For the shear elastic modulus G0, we used the larger value of Table 3 in the FE analysis than that of Table 1 due to the same reason of the sample disturbance induced by the sampling process.

For the soils without experimental or measured values, such as the As (alluvial sand), Dg1 (Pleistocene gravel) and Dg2 (Pleistocene gravel) layers, we estimated the elastic coefficients and Young’s modulus E, which is not a secant modulus, but includes some strain dependency based on the empirical formula using the SPT N value by Railway Technical Research Institute of Japan (RTRI), which was first proposed by Uto [20]. RTRI [16] proposed several methods to determine Young’s modulus including the shear wave velocity. However, we have adopted a method using the SPT N value because of the limited data as

$$E = 2500\,{\text{N}}\quad ({\text{kN/m}}^{2} ),\quad N:\;{\text{SPT}}\,{\text{value}}$$

(1)

This formula has been successfully used in the design of railway-related architectural structures for many years confirming the agreement with the measured results (RTRI 16).

Poisson’s ratio ν is given by the formula as

$$\nu = K_{0} /(1 + K_{0} ),$$

(2)

where \(K_{0}\) is the earth pressure coefficient at rest to be obtained by Jaky's formula. In the calculation, RTRI [16] proposed the correction of Young’s modulus estimated by Eq. (1) based on the measurement of rebound for the excavation. RTRI [16] recommends that a 2- to 3-times larger Young’s modulus is appropriate when analyzing the rebounding induced by the relatively large excavation in the construction works. Poisson’s ratio for the As, Dg1, and Dg2 layers has been estimated considering Eq. (2) because we did not have enough experimental data for these layers.

(Dataset entries)
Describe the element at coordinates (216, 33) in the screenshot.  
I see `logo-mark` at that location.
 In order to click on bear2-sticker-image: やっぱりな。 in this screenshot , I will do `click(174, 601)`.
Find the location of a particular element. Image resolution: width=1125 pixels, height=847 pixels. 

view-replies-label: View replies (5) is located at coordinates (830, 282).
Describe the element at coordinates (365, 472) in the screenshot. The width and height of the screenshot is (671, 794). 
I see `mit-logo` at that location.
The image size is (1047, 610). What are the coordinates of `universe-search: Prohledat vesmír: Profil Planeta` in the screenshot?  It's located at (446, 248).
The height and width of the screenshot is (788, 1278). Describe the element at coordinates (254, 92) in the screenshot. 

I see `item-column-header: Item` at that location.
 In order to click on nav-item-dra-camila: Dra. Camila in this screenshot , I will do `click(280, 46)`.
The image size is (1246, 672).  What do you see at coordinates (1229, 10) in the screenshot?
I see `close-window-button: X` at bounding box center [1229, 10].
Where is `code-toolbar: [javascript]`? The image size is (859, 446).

• **Problem requirements**: Extract the entire soil stiffness passage word for word, from its first sentence to its last. These rows have no connection to the soil stiffness passage.

• **Response to the exercise**:
For the shear elastic modulus G0, we used the larger value of Table 3 in the FE analysis than that of Table 1 due to the same reason of the sample disturbance induced by the sampling process.

For the soils without experimental or measured values, such as the As (alluvial sand), Dg1 (Pleistocene gravel) and Dg2 (Pleistocene gravel) layers, we estimated the elastic coefficients and Young’s modulus E, which is not a secant modulus, but includes some strain dependency based on the empirical formula using the SPT N value by Railway Technical Research Institute of Japan (RTRI), which was first proposed by Uto [20]. RTRI [16] proposed several methods to determine Young’s modulus including the shear wave velocity. However, we have adopted a method using the SPT N value because of the limited data as

$$E = 2500\,{\text{N}}\quad ({\text{kN/m}}^{2} ),\quad N:\;{\text{SPT}}\,{\text{value}}$$

(1)

This formula has been successfully used in the design of railway-related architectural structures for many years confirming the agreement with the measured results (RTRI 16).

Poisson’s ratio ν is given by the formula as

$$\nu = K_{0} /(1 + K_{0} ),$$

(2)

where \(K_{0}\) is the earth pressure coefficient at rest to be obtained by Jaky's formula. In the calculation, RTRI [16] proposed the correction of Young’s modulus estimated by Eq. (1) based on the measurement of rebound for the excavation. RTRI [16] recommends that a 2- to 3-times larger Young’s modulus is appropriate when analyzing the rebounding induced by the relatively large excavation in the construction works. Poisson’s ratio for the As, Dg1, and Dg2 layers has been estimated considering Eq. (2) because we did not have enough experimental data for these layers.